D’ailleurs, c’est encore avec les tanins en bouche d’un Caduceus Anubis 2019 amoureusement concocté par Maynard dans ses vignes (et enfin disponible en importation française, plus besoin d’aller jusqu’à Jerome, Arizona), que l’on est immédiatement foudroyé sur place, happé par le son et l’image : déjà que nous ne nous étions pas encore émotionnellement remis de notre petite virée au PowerTrip Festival en Californie, l’impression presque drôle de voir TOOL en club nous saisit. En effet : à l’exception de l’Olympia 2002, jamais n’avions-nous à la fois expérimenté un concert du groupe en étant aussi proche de la scène, tout en pouvant jouir de cette dernière plein cadre qui, en terme de sensations visuelles, paraît aussi extravagante qu’à Indio – l’envergure de l’écran 4K de son athlétique scène XXL et la douceur du désert en moins.
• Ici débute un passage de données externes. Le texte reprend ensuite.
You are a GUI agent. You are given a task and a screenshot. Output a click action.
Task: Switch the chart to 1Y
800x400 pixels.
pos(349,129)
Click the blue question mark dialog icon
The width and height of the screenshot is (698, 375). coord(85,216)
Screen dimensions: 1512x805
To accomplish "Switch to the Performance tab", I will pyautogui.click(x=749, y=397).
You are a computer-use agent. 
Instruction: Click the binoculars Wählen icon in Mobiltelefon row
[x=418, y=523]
Quant au son, il est redoutablement clair et d’une robustesse terrassante : encore une fois, les impressions qu’offrent un show dans une arena dépendent totalement de notre situation dans l’espace, et là, au beau milieu du spectre sonore, à la croisée des faisceaux spatiaux, l’on jouit d’une véritable symphonie en stéréo – comme quoi, en embauchant de vrais ingénieurs, on peut restituer tous les équilibres et les subtilités d’un son exigeant sous le dôme d’un bunker de béton, comme si c’était une cathédrale de verre.
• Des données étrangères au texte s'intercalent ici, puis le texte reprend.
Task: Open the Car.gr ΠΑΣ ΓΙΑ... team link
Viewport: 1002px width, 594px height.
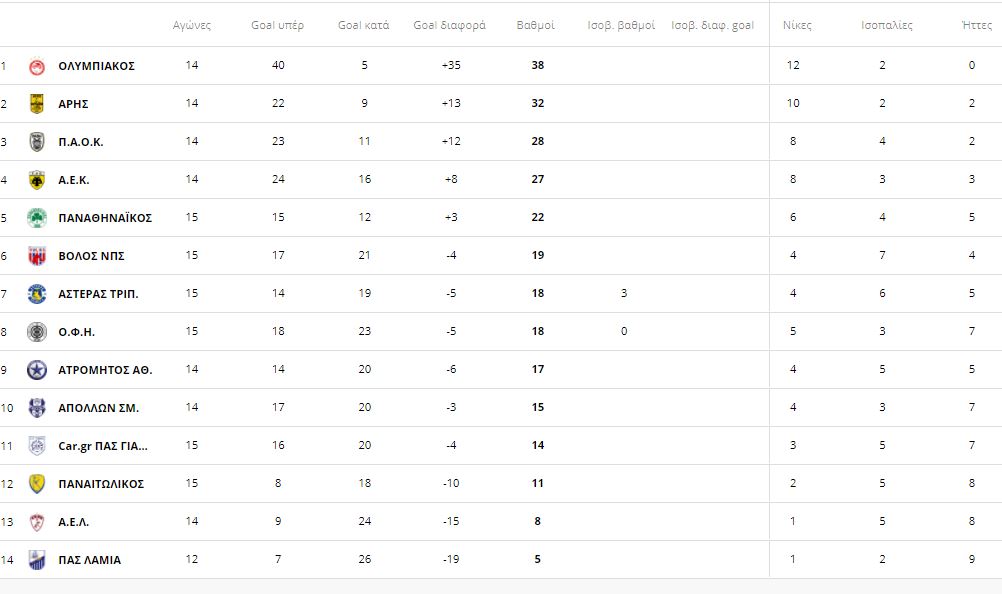Action: pyautogui.click(x=103, y=446)
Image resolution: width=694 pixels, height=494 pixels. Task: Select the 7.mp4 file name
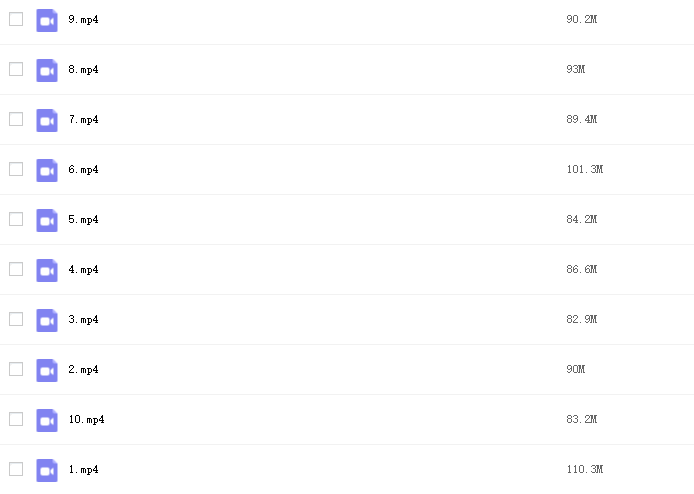coord(83,120)
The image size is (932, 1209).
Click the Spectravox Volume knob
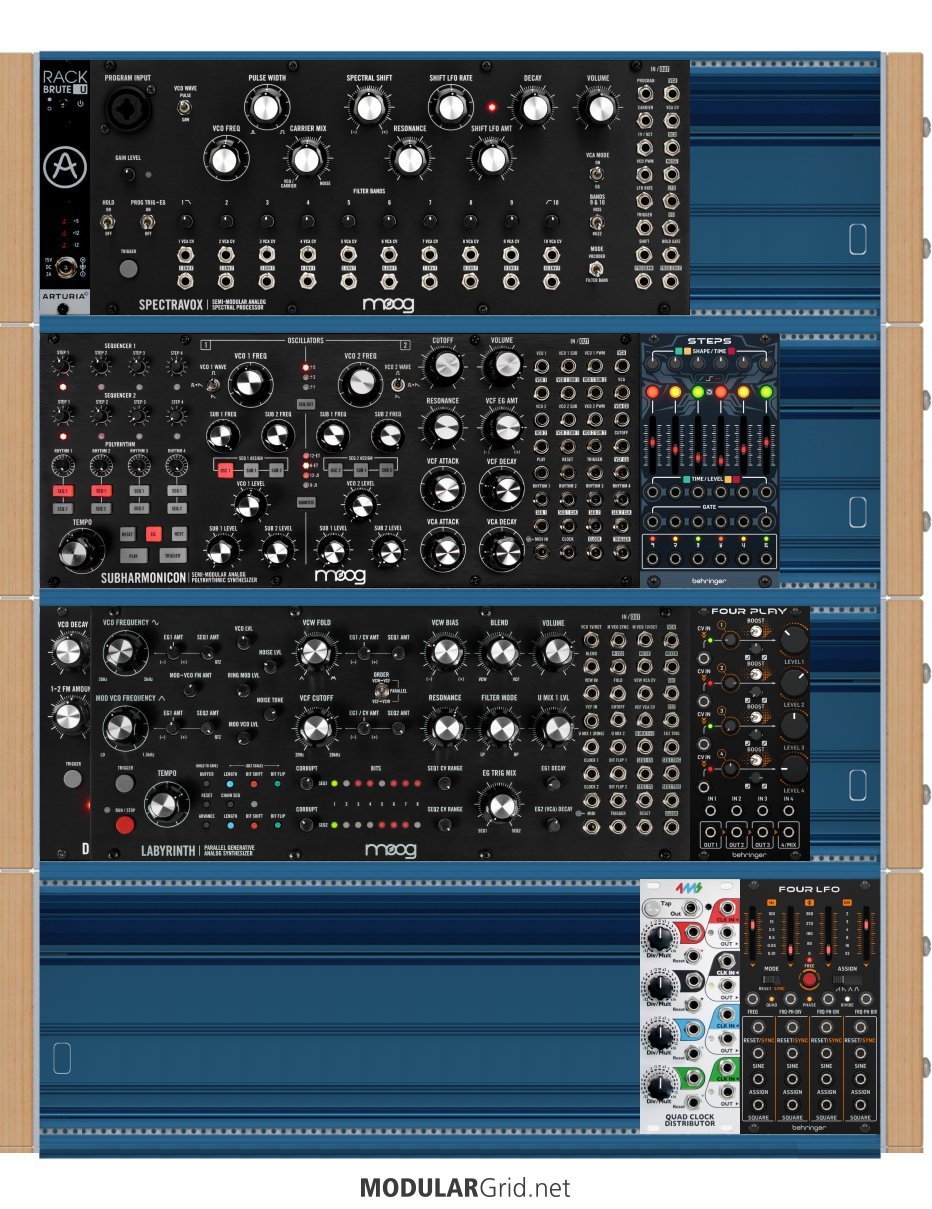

Ce soir, TOOL a délivré un concert impérial, phénoménal : c’est le FLOYD de Pompéi en mode digital, les projections tant psychédéliques que fantasmagoriques qui occupent toute la largeur de Bercy (là où d’autres se contentent encore de rideaux sur cintres voire d’un écran pour soirée diapo) éclaboussent la rétine comme des gerbes de lave, tandis que des rayons lasers tapissent des nappes huileuses dansantes au-dessus d’une scène immergée dans son propre décor vivant, telle une entité artificielle organique qui réagit aux mouvements telluriques assénés par ces trois humanoïdes surdoués – l’un statique et appliqué à l’œuvre sur ses tessitures, l’autre qui peine à rester en place en faisant gravement vrombir ses quatre cordes aussi fluides que grondantes, et celui du centre qui occupe toute l’attention tant il échappe aux lois de la rythmique conventionnelle, voire de ce qui est humainement possible d’en faire. Adam Jones, Justin Chancellor et Danny Carey – ou peut-être la meilleure formation instrumentale de notre ère, qui ferait aisément passer RUSH pour les RAMONES.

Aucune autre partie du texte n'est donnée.